第2474日目 〈夢野久作短編集の相次ぐ登場を喜ぶ。〉 [日々の思い・独り言]

 通い馴れた書店の文庫売り場にて夢野久作『ドグラ・マグラ』を手にしたのは、当時熱中していたクトゥルー神話の重要アイテムたる数々の魔道書を連想させるものがあったからだ。<読む者は皆精神に異常を来す書物>──まるで『ネクロノミコン』かなにかのようではないか! それからどれだけ時間が経ったのか、行きつけの古本屋で『ドグラ・マグラ』上下巻のセットを300円程度で見附けて買いこみ読みはしたけれど、なんだか精神に異常を来すなんて嘘っぱちだなぁ、なんて的外れの感想を抱くが精々で、以後本棚の奥深くへしまいこんでしまったことである。
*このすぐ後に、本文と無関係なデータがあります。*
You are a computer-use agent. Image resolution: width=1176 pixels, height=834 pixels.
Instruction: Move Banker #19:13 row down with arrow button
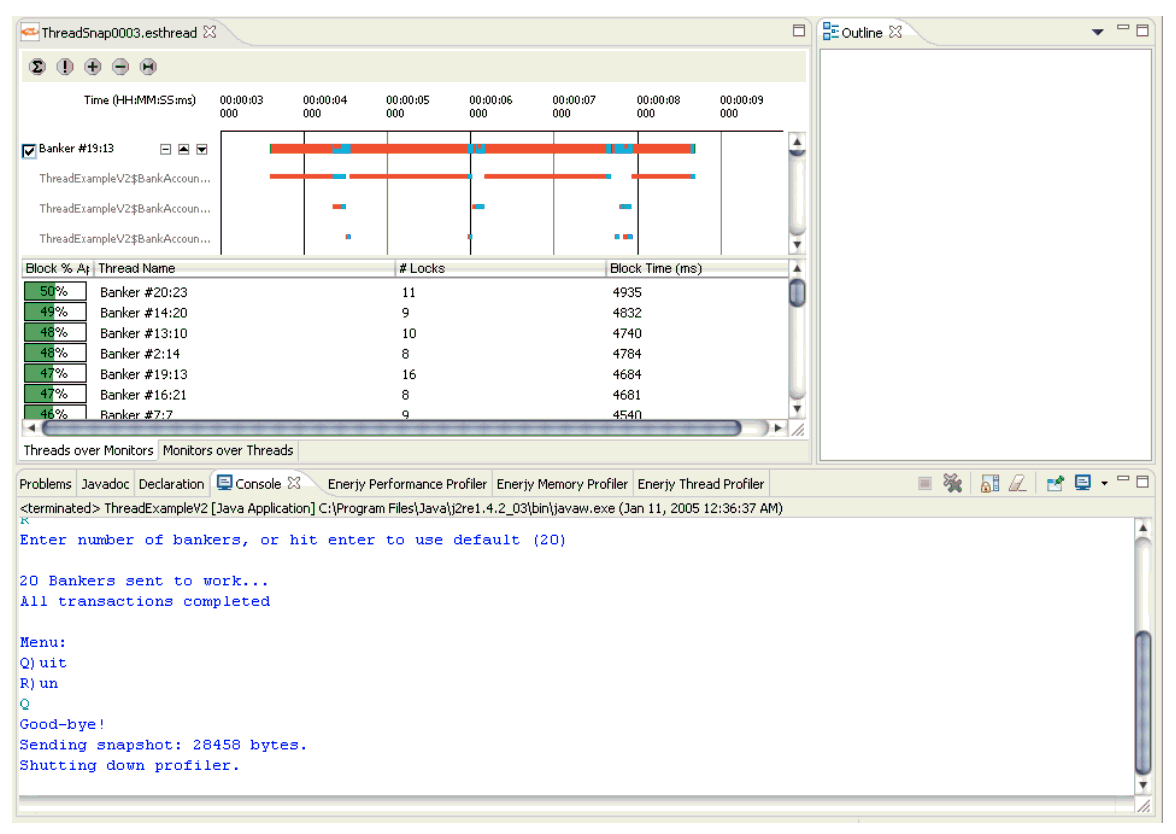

 話は前後するが、夢野久作の小説を読んだのは、実は『ドグラ・マグラ』が初めてではない。椎名誠・編『素敵な活字中毒者』(集英社文庫)に収められた「悪魔祈祷書」がそもそもの馴れ初め。『ドグラ・マグラ』なんていう妖しげな響きのタイトルを持つ小説の存在を知ったのは、そこに掲げられていた作者案内だったろうか。この「悪魔祈祷書」には妙な迫力と魅力がありましてね、件のアンソロジーのなかでいちばん読み返すことの多かった作品ではなかったかしら。それが夢野久作の代表的短編の1つであるとは、そのときは露とも知らず、<夢野久作>というちょっとふしぎな名前ばかりがくっきりと記憶にこびり付いた。
 薄々お察しいただけようか、その後わたくしが夢野久作の著作へ触れること、ただの一度もないままなく今日へ至っているのを。よその大学生協で現代教養文庫版傑作集全5巻を幾十度も目にして何度かは手に取ってぱらぱら目操っていたというのに。ちくま文庫版全集は華麗に見過ごしてもいつの間にやら刊行点数の減った角川文庫の作品集は意識に上すこと多々で、「いつかそのうち読む機会が訪れるのだろうか?」と疑問符を浮かべつつ、いつも視界の隅でチェックは怠らずにきたというのに。──どうしたわけか、わたくしが夢野久作の小説に親しむことがないまま今年2016(平成28)年の秋を迎えている。
 然様、いまこの時期になって風向きは変わったのである。もちょっと正しくいえば、その兆しが訪れたのは盛夏の時分だ。創元推理文庫から『少女地獄 夢野久作傑作集』が出た。『日本探偵小説全集』が新刊書店の棚に見掛けること稀になってきた現状に鑑みて、これを解体して何冊かの傑作集に編み直そう、とでもいうのか。さすれば近い将来『ドグラ・マグラ』も上下2巻本で新たに刊行されるというフラグか、この『少女地獄』の出版は?
 とはいえ、ちかごろ購書については結構腰が重くなっていた頃の発売だったのが災いして(?)、すぐにレジへ運ぶことはなかった。振り返ってみれば、まだ夢野久作の重要性をそれ程認識していなかったのだろうね。わたくしに夢野久作認識を強く迫ったのは、10月末に刊行された『死後の恋 夢野久作選』(新潮文庫)であった。別に<没後80周年>てふ帯の惹句に煽られたわけではないが、こちらは発売日から約1週間遅れただけで購入した──先の創元推理文庫版傑作集と一緒にね。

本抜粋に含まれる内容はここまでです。